Assisti a esse faroeste quando criança, junto com tantos outros de John Ford, como “No tempo das diligências”, “Forte Apache” e “Rio Bravo”. Eu era parceiro de cinema de meu pai e ele adorava western, especialmente aqueles com John Wayne. Ele deve ter assistido a maioria dos filmes que esse ator encenou e não deixava de revê-los quando eram reprisados – e geralmente me levava junto. “Rastros de ódio” me caiu como um filme estranho – talvez devido ao aspecto sombrio do personagem interpretado por John Wayne – e só percebi a sua grandeza quando era estudante universitário, num memorável ciclo de faroeste no auditório da Assembleia Legislativa, em Porto Alegre. Memorável porque nesse ciclo de cinema vi filmes de John Ford que havia assistido quando criança, gostado, e jamais imaginado que fossem tão prestigiados pela crítica. Em “Rastros de ódio”, uma dupla de cowboys procura durante anos umas meninas raptadas por índios. Ao final, descobrem que apenas uma sobrevive e um deles (o sombrio cowboy interpretado por John Wayne) deseja matá-la, pois não admite um familiar aculturado pelos indígenas. A cena em que o cowboy é conquistado pela mocinha e ele enfim decide salva-la é impactante (fotografia acima) e talvez indique um emblemático e esperançoso episódio de superação do ódio racial. Provavelmente o maior de todos os faroestes. O embate do homem de fronteira (o cowboy) com seus sentimentos de repulsa e ódio diante do que lhe estranho (o mundo indígena, a cultura e a presença dos nativos que vivem no território que os brancos lutam para ocupar e dominar). Seguramente uma grande reflexão sobre o expansionismo norte-americano tanto no Velho Oeste quanto no mundo após a Segunda Guerra Mundial. Aos olhos de um espectador latino-americano, o drama contundente das figuras que protagonizam o imperialismo ianque – figuras que são, ao final, conquistadas por uma proposta humanista, o convívio com o diferente. Para o estudante de esquerda que me tornei nos anos 70, uma película imperialista genial. Filme impecável - desses que vou continuar revendo.

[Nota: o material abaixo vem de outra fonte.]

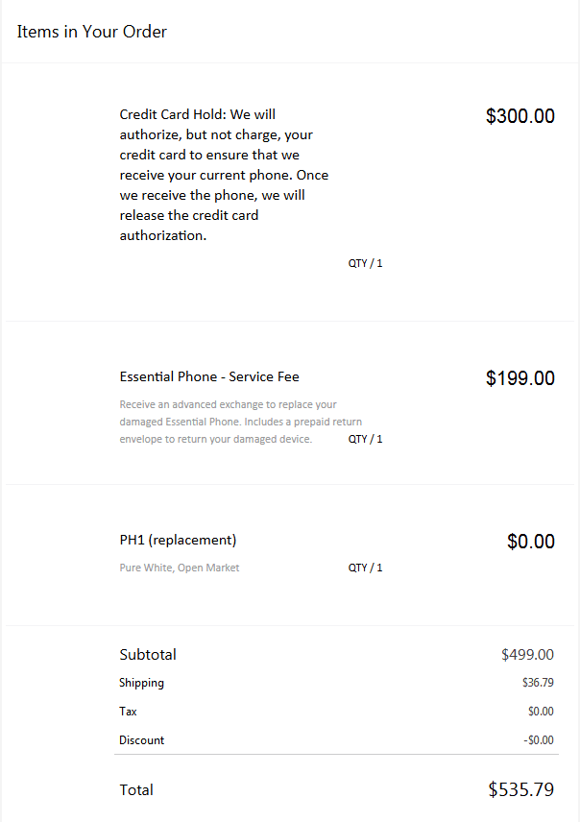Open the PH1 (replacement) item
The height and width of the screenshot is (822, 580).
178,540
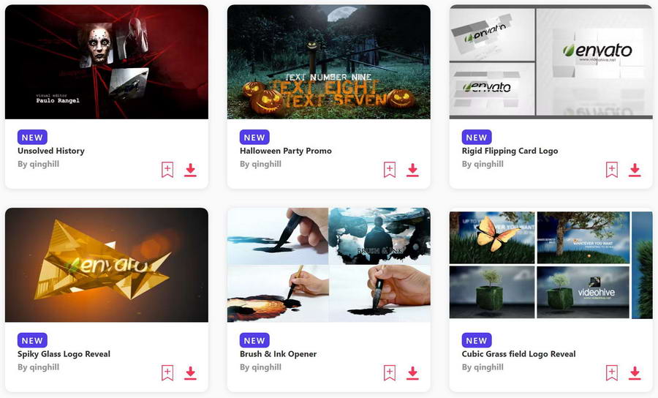Download the Rigid Flipping Card Logo

(x=635, y=170)
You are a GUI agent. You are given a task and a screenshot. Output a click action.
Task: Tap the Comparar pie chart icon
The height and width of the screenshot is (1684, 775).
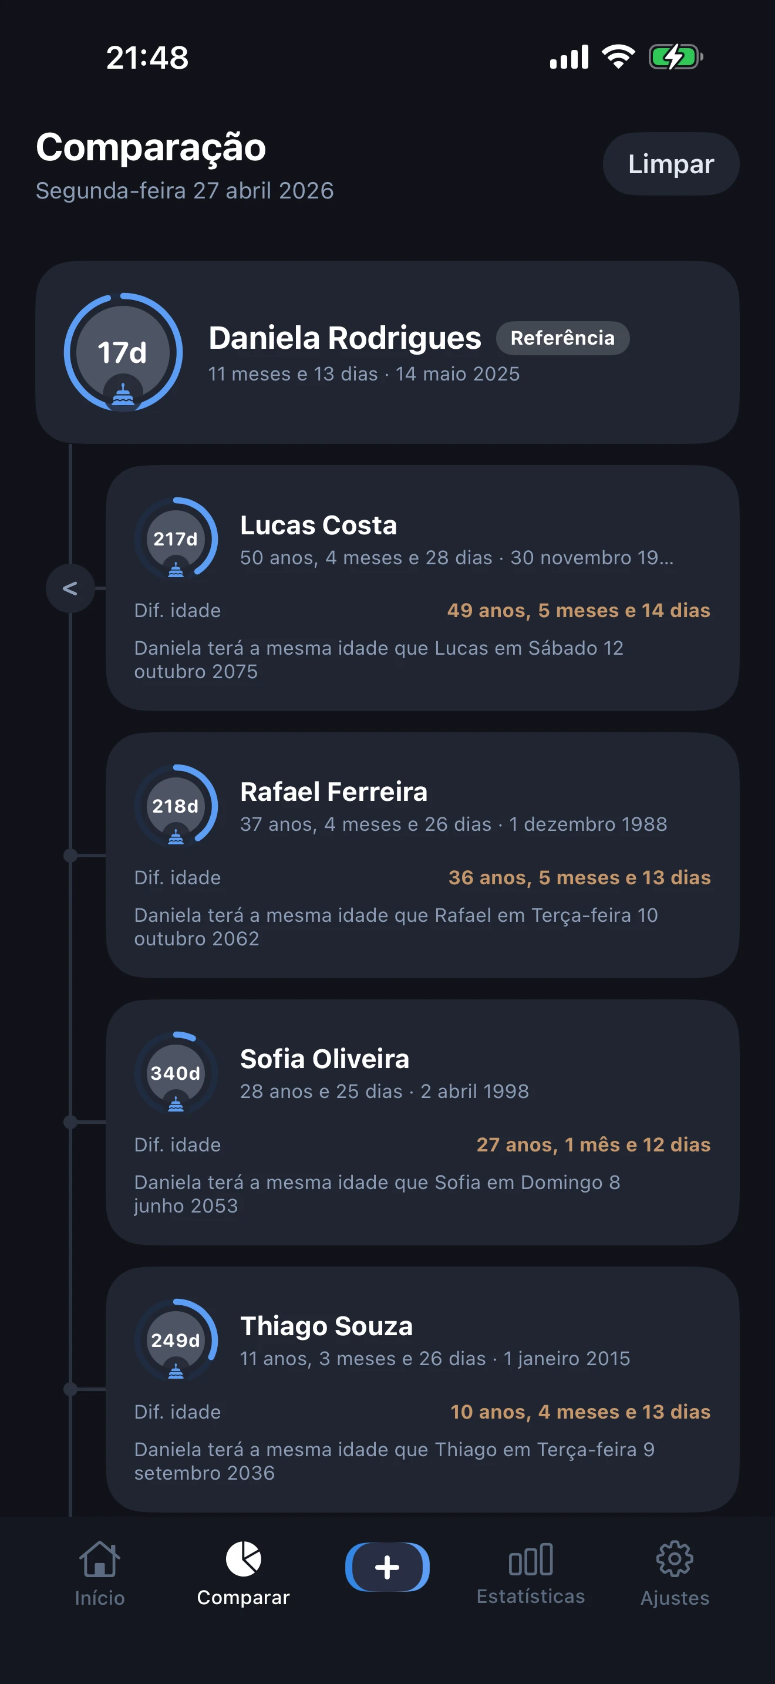(243, 1558)
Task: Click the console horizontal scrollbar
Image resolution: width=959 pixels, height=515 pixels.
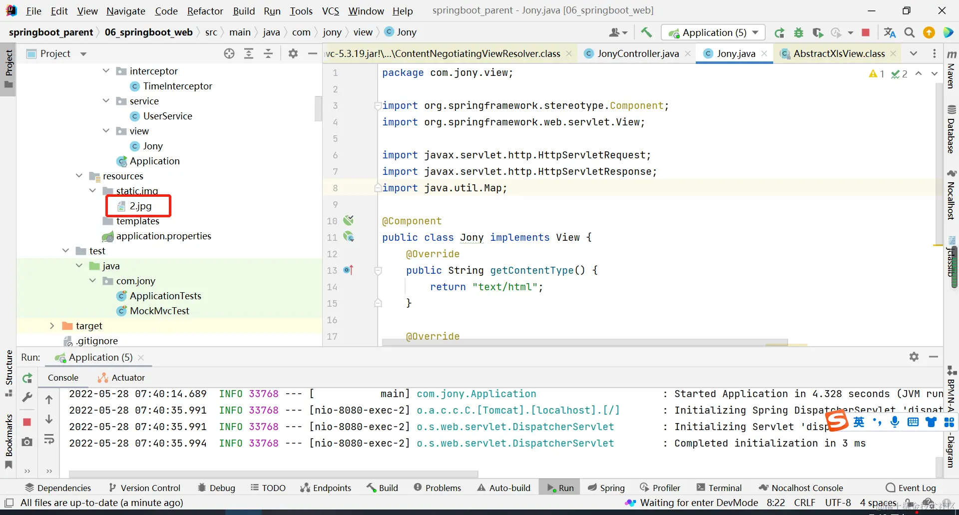Action: 273,474
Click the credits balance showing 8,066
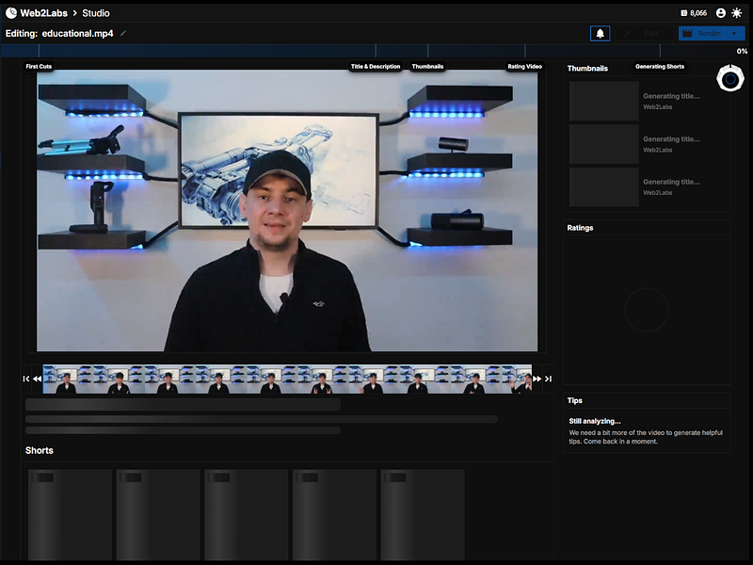 pyautogui.click(x=693, y=13)
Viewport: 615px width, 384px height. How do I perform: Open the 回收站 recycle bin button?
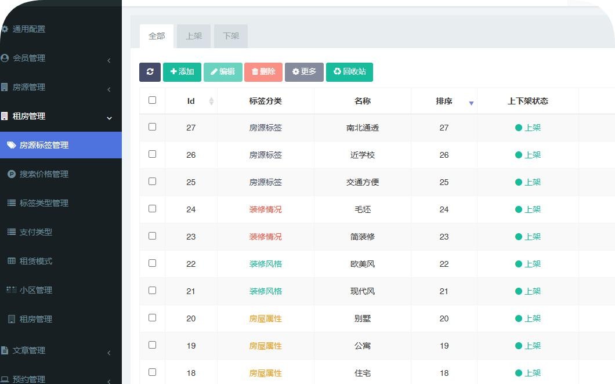(x=349, y=72)
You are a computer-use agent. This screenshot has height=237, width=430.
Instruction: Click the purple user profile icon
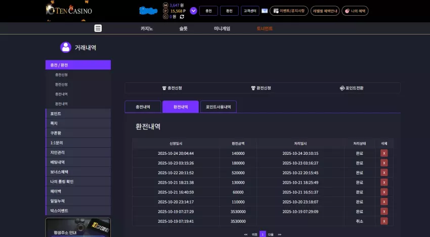point(66,47)
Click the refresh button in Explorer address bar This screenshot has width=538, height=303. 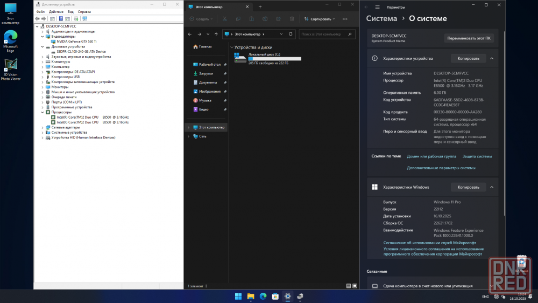tap(289, 34)
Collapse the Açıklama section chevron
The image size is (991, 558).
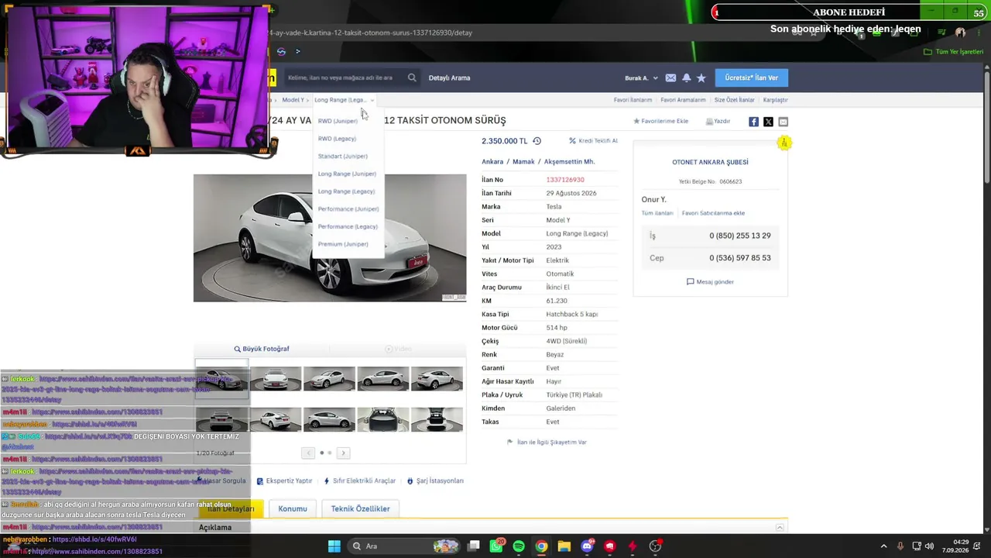[x=780, y=528]
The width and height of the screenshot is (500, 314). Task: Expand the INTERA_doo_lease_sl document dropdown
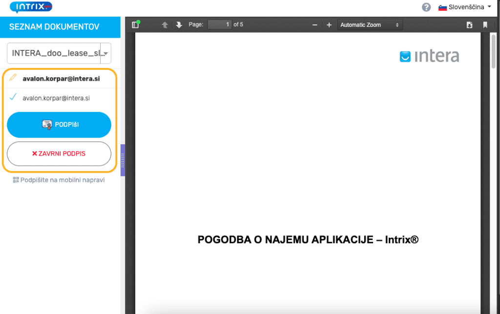pos(59,53)
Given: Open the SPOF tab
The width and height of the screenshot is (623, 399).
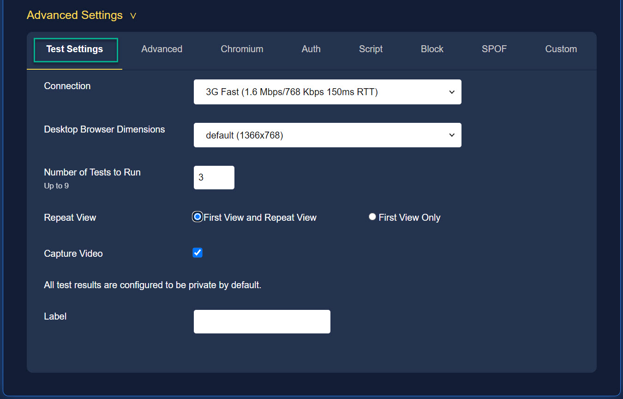Looking at the screenshot, I should coord(494,48).
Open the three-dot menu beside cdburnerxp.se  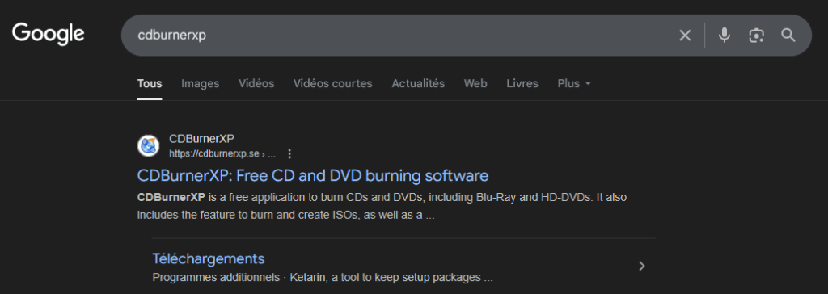289,154

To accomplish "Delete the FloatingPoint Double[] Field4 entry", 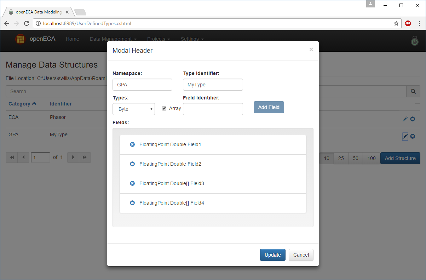I will point(132,203).
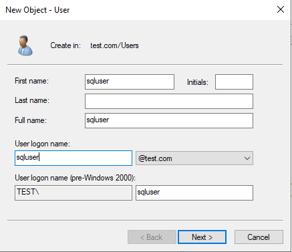Viewport: 292px width, 252px height.
Task: Cancel the new user creation
Action: (x=259, y=237)
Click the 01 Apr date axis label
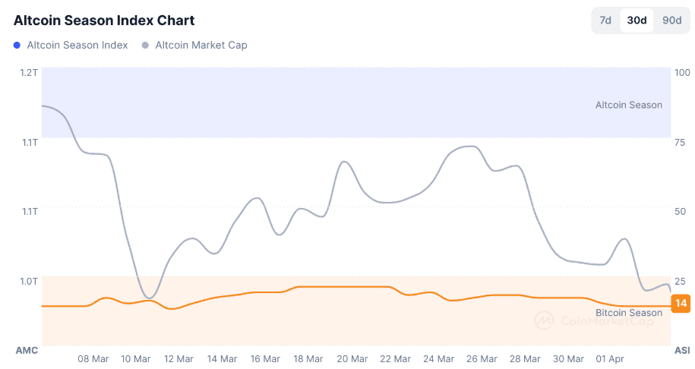The width and height of the screenshot is (695, 369). [x=611, y=358]
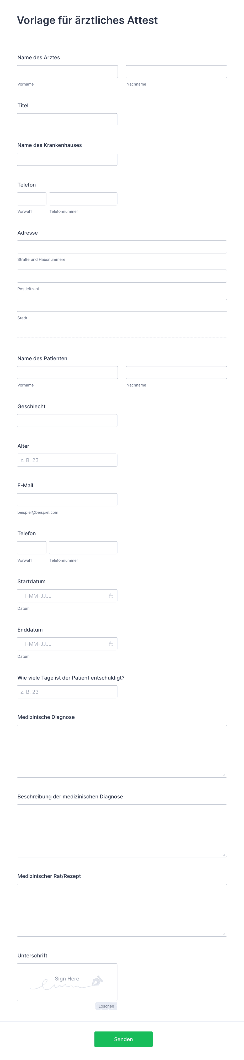Click the Medizinische Diagnose text area
This screenshot has height=1060, width=244.
[122, 751]
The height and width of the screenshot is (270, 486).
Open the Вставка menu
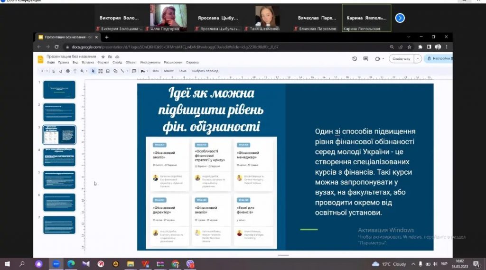pos(87,62)
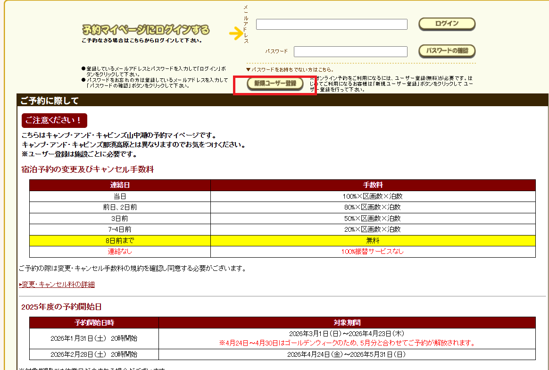Click the red ご注意ください！ badge
This screenshot has height=370, width=549.
pyautogui.click(x=54, y=120)
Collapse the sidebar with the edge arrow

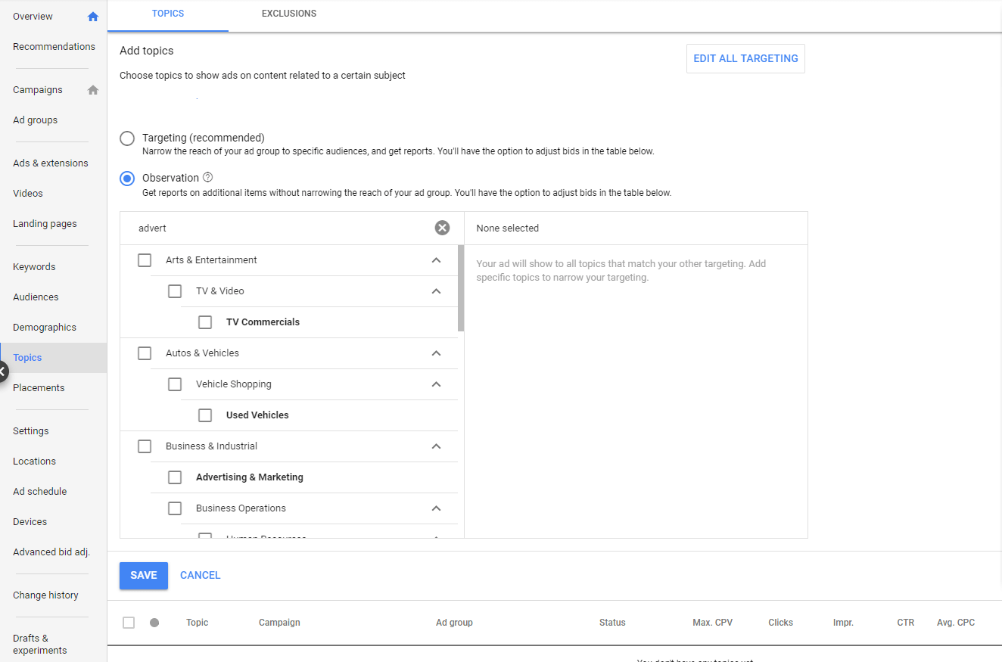(2, 371)
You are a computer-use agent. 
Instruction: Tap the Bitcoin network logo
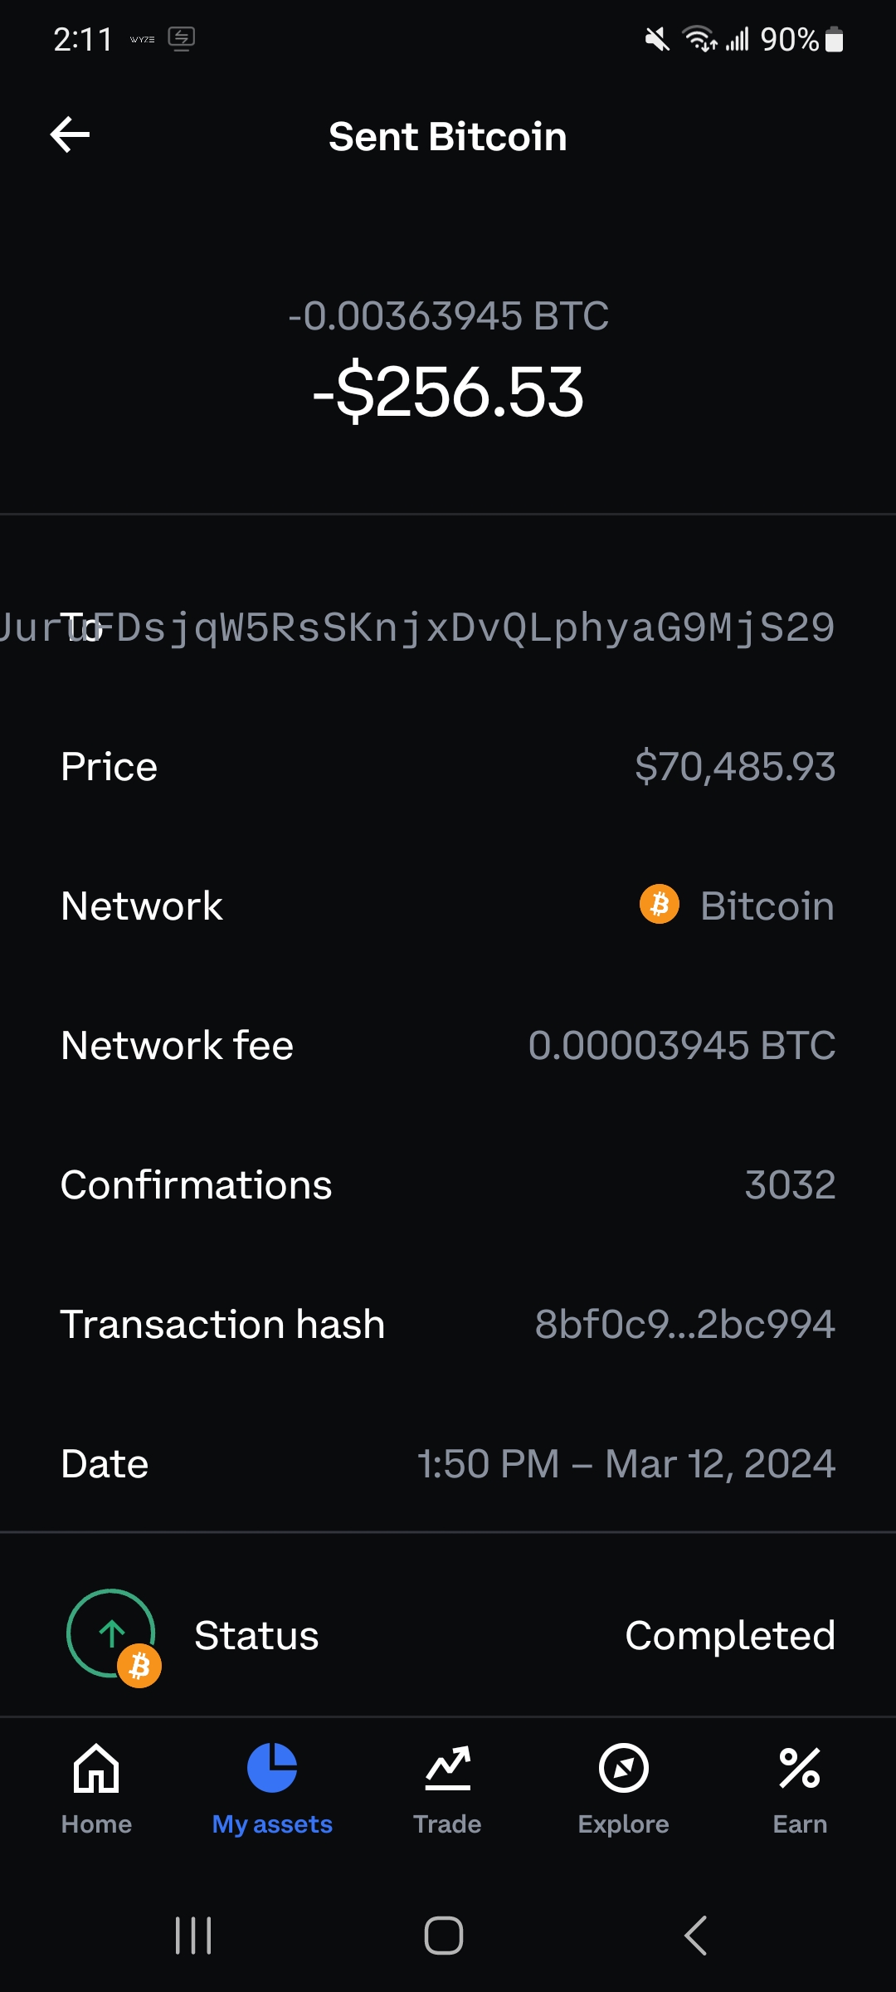click(660, 904)
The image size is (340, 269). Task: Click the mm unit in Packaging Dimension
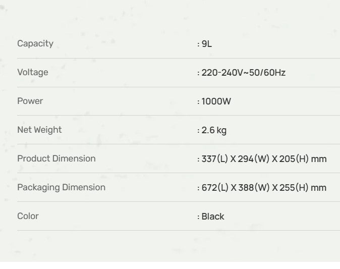pyautogui.click(x=319, y=188)
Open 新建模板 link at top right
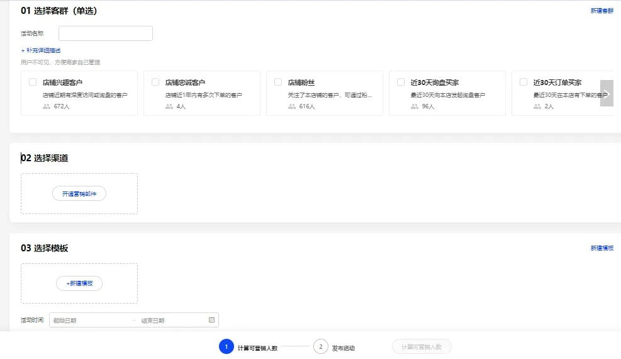621x359 pixels. point(601,248)
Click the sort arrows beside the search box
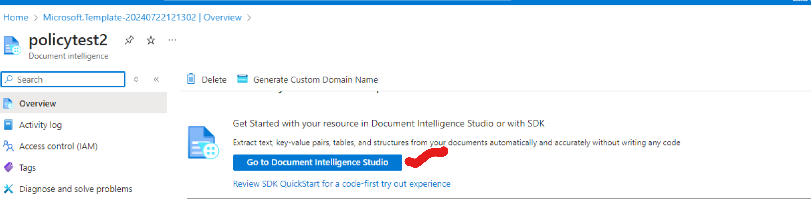The width and height of the screenshot is (811, 201). [136, 79]
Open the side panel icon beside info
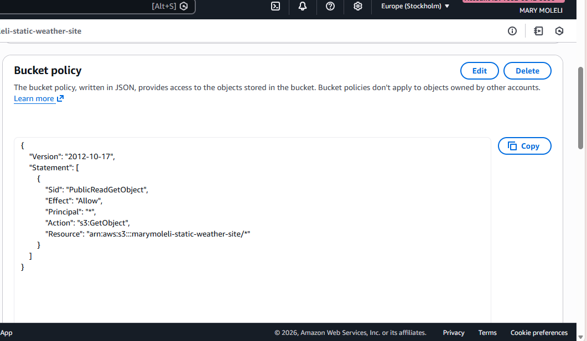The height and width of the screenshot is (341, 587). click(538, 31)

5. “El Cid”. Direção de Anthony Mann. Com Charlton Heston e Sophia Loren. EUA/Itália, 1961. 182 min. 


Assisti no Cine Pelotense e saí em estado de êxtase. Talvez eu tivesse 10 anos de idade. Vivi, naquela tarde, uma das maiores emoções que o cinema me proporcionou. Fiquei fascinado com a bravura do herói e impactado com a utilização da figura do guerreiro cristão morto, encaixado em cima do cavalo, empolgando seus soldados na batalha decisiva contra os mouros, para garantir a conquista da cidade de Valência. Mas estranhei o fato do herói ter matado o pai da mocinha, sua amada, e ela ainda assim ter ficado com ele. Devo ter cravado o meu pai de perguntas a respeito do filme. Fiz o álbum de figurinhas que foi lançado na época e o guardei por vários anos. Mas terminei perdendo-o. O épico dos épicos. Recordo de um colega de aula, no Curso de História, afirmando que o filme foi a maior criação mítica do cinema norte-americano. Um símbolo da luta contra os adversários da Cristandade. Anos mais tarde li o “Poema de Mio Cid”, uma das referências para a construção do roteiro, e fiquei decepcionado. A conquista de Valência está no meio do poema e não ocupa o lugar central que tem na narrativa cinematográfica. Nem a luta com os mouros é o tema central do poema. A criação hollywoodiana é muito melhor. Também tive contato com a peça teatral de Corneille – “El Cid”, 1637 – e entendi que foi dali que os roteiristas se inspiraram para criar o conflito do herói com o pai da mocinha, Ximena (fotografia acima). Conflito que resultou em duelo, morte do pai de Ximena e banimento do herói para fora de reino de Castela. Descobri, então, que minha cabeça foi feita pelo cinema hollywoodiano. Afinal, durante anos, achei que a filme era a história verdadeira de Rodrigues Dias de Bivar ou coisa assim. Me enganei redondamente. Mas não deixei de gostar do filme e me comover com as lutas do Ocidente Cristão. Em especial, com o romance entre o bravo guerreiro e a delicada e também determinada Ximena. Que mulher – ou melhor, que interpretação brilhante a da atriz Sophia Loren.